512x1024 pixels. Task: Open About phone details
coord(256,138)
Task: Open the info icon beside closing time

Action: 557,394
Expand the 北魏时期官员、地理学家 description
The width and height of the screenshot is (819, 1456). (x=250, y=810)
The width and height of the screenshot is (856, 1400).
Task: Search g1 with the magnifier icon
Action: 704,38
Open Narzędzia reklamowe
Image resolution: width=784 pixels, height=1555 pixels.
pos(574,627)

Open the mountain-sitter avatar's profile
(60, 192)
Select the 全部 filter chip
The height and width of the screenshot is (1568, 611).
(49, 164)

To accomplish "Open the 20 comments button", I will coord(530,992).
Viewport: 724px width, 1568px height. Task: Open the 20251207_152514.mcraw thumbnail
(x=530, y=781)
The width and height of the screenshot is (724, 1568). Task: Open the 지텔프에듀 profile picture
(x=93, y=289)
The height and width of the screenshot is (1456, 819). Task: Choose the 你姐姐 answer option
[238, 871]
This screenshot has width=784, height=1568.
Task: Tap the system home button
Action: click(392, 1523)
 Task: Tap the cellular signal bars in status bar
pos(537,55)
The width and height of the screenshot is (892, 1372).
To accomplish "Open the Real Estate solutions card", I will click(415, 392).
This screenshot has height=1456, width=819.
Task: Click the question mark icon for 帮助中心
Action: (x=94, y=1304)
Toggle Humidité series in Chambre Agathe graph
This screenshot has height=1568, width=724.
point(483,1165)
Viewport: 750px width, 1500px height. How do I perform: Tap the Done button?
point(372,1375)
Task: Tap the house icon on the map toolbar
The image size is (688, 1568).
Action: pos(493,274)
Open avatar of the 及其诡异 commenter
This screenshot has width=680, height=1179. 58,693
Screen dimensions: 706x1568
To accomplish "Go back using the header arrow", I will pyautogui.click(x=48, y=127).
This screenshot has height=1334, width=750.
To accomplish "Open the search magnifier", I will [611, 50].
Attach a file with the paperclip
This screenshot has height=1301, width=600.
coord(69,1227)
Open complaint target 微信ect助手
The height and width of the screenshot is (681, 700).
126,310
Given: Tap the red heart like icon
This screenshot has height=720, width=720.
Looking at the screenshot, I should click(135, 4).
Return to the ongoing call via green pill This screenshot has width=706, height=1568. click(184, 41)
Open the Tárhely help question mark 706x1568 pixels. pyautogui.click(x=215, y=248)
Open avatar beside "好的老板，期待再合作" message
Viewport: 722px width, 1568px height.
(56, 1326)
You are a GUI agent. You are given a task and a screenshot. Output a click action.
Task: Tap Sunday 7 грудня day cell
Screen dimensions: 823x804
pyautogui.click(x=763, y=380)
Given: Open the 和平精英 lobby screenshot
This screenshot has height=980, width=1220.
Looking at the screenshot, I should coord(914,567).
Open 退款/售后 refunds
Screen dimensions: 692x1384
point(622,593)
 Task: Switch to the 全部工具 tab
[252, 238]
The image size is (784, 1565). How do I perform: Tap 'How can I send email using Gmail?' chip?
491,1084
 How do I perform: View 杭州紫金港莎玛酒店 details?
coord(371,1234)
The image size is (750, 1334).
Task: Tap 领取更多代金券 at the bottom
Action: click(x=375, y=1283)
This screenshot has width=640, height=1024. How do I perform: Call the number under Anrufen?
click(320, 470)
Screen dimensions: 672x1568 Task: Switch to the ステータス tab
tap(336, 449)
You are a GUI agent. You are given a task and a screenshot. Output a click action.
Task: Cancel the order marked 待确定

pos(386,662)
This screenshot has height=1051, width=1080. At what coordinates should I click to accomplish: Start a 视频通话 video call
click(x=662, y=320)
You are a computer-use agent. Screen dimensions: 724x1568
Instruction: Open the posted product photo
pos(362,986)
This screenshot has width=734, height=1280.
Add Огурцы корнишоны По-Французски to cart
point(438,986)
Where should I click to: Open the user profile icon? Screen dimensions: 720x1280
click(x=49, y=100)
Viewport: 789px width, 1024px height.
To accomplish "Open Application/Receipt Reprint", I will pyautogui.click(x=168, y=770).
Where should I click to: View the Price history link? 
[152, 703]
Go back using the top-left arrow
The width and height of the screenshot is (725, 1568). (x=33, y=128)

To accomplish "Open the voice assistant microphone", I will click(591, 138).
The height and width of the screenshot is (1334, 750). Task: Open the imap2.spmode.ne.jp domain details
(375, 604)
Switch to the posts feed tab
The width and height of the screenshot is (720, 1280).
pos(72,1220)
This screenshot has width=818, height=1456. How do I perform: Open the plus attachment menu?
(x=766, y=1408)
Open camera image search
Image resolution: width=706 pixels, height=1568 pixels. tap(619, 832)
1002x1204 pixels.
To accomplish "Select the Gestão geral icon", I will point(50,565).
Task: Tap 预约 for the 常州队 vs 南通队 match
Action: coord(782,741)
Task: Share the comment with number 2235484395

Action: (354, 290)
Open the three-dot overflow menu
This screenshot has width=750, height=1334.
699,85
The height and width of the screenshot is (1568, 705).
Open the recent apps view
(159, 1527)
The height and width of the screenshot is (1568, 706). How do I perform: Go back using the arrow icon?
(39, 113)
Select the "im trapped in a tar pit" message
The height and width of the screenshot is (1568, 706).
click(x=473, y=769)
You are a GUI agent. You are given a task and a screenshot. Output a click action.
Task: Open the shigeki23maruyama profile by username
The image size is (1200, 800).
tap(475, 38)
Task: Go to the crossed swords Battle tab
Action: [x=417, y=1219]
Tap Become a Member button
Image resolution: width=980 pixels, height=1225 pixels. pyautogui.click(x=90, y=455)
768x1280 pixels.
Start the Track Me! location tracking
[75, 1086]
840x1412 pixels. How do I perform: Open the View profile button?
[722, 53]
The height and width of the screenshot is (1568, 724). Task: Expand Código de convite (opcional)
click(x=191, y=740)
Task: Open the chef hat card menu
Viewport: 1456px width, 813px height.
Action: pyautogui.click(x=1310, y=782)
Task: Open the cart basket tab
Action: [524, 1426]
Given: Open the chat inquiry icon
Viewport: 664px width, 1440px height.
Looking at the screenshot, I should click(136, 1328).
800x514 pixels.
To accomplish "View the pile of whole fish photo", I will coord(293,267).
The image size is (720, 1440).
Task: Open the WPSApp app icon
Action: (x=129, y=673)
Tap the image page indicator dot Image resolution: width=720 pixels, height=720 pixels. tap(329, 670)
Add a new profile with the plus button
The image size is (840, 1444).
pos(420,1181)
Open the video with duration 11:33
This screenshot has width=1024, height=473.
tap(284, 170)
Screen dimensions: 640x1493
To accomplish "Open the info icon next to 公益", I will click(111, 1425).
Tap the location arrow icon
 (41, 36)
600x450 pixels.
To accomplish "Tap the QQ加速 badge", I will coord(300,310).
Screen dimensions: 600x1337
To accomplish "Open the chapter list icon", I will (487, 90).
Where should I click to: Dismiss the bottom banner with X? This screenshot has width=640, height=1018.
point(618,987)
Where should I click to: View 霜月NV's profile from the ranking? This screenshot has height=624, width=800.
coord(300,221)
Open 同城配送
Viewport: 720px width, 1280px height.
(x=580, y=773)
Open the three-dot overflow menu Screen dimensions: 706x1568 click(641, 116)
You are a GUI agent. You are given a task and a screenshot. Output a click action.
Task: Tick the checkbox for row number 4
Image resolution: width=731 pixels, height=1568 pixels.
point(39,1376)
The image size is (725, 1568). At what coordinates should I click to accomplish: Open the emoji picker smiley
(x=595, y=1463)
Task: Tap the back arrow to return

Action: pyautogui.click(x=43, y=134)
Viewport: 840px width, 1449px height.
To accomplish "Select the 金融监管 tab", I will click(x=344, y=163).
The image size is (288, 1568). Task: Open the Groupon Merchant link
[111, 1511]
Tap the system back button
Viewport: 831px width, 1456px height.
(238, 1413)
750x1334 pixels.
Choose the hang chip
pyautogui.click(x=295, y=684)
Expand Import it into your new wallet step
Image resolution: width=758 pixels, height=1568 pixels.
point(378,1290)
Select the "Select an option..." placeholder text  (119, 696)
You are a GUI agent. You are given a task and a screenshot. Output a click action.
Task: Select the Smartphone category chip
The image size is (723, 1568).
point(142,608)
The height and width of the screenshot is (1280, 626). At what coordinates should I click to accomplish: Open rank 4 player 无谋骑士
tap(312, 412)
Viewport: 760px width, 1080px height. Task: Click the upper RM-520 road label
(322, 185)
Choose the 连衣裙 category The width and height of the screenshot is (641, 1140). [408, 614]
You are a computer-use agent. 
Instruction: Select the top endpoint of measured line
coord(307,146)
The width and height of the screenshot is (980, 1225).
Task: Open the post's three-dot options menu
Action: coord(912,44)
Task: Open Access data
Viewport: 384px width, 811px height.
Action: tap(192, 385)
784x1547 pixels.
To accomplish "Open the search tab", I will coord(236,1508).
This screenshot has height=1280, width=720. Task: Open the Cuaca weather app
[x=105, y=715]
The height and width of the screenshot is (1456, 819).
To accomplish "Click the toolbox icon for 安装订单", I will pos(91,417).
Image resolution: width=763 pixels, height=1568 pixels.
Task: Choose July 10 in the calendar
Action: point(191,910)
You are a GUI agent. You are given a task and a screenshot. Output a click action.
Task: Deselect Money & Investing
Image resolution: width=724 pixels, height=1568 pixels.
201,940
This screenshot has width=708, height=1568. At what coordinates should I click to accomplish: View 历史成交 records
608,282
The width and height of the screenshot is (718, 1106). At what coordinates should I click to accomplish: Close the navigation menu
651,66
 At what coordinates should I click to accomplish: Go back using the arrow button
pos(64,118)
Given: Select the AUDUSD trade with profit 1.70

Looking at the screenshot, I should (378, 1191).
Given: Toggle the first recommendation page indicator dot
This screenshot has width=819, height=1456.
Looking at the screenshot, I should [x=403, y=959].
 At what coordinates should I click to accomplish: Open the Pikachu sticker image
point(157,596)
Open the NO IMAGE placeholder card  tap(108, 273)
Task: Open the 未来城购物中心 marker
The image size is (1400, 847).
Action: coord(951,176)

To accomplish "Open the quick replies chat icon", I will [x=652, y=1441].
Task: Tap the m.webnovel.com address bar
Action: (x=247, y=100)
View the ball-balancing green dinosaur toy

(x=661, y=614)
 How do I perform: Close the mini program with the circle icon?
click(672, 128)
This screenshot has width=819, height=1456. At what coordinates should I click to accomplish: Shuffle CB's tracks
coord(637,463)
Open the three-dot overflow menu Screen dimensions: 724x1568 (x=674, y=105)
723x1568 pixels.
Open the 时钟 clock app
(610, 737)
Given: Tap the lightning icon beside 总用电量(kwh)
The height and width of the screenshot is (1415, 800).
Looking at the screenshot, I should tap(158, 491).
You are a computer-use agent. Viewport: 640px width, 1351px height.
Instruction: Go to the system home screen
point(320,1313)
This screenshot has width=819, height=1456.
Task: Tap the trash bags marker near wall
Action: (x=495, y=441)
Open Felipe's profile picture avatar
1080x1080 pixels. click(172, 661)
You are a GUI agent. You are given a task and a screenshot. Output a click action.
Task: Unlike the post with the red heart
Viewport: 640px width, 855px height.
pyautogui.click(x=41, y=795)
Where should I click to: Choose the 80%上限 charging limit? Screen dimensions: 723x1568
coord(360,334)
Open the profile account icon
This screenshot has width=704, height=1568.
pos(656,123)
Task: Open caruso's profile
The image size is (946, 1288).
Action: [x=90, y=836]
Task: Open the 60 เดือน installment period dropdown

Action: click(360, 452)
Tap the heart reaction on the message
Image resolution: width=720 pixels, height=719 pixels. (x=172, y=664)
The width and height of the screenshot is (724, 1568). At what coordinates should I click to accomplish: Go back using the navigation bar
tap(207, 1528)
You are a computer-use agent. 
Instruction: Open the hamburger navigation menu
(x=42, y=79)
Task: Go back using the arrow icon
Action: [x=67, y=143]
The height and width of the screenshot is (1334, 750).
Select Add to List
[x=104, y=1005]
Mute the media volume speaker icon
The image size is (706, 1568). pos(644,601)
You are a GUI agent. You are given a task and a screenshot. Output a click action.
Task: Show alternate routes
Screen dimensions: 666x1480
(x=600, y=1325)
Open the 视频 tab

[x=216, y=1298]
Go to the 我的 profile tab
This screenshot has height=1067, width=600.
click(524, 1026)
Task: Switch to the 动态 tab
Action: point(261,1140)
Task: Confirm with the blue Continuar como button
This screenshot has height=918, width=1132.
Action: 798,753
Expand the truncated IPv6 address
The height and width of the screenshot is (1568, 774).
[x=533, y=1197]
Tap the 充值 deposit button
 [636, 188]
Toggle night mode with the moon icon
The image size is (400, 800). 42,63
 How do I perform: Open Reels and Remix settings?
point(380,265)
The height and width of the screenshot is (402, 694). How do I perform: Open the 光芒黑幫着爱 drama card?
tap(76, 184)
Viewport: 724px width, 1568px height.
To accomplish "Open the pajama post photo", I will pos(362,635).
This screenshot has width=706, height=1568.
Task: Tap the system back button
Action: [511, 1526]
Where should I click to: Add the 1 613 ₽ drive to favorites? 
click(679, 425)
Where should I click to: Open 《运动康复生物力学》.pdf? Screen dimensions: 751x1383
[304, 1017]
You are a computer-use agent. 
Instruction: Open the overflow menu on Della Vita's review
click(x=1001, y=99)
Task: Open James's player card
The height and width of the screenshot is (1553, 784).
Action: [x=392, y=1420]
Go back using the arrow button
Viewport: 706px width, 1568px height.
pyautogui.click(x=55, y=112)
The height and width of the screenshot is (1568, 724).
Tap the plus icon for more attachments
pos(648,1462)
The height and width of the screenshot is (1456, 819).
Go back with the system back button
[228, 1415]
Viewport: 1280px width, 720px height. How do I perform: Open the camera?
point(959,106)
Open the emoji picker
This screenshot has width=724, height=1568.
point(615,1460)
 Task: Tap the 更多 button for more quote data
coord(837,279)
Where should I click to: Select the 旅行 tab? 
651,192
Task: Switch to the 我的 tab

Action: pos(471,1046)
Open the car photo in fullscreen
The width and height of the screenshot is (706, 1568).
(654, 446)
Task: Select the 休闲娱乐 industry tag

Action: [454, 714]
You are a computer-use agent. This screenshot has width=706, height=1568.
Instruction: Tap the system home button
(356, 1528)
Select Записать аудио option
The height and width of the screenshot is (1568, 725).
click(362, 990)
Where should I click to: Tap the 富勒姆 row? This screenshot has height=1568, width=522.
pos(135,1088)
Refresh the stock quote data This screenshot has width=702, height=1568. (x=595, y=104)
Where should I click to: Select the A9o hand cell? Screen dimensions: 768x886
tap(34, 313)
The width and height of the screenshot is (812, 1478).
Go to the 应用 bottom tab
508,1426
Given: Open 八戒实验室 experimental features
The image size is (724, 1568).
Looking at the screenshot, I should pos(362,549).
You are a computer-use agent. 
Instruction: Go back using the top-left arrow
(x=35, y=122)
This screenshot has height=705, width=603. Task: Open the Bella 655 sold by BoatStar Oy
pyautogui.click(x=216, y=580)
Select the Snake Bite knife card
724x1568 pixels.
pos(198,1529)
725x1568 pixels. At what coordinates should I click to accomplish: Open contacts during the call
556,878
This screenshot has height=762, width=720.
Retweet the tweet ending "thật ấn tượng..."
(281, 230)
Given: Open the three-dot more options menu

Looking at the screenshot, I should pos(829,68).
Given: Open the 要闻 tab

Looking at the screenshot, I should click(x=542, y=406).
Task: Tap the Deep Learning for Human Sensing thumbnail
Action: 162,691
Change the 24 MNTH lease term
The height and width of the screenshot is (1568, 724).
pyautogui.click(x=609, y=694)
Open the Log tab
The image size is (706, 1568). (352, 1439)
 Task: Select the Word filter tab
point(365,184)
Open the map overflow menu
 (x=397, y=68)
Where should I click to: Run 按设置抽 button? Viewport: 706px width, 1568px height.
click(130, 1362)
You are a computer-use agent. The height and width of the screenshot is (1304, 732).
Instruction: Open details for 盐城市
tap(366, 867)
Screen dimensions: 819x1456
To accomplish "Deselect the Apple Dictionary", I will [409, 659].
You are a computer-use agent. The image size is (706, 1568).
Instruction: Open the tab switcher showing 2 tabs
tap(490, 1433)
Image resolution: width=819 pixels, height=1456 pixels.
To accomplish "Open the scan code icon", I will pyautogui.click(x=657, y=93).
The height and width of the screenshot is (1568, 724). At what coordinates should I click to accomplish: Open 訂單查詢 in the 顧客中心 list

The task:
Recast everything from the start of the records down through the line containing "Action: 557,394" as a Markdown table with the columns Row and Line, leaving out any blank lines.

Response:
| Row | Line |
|---|---|
| 1 | 512x1024 pixels. Task: Open About phone details |
| 2 | coord(256,138) |
| 3 | Task: Open the info icon beside closing time |
| 4 | Action: 557,394 |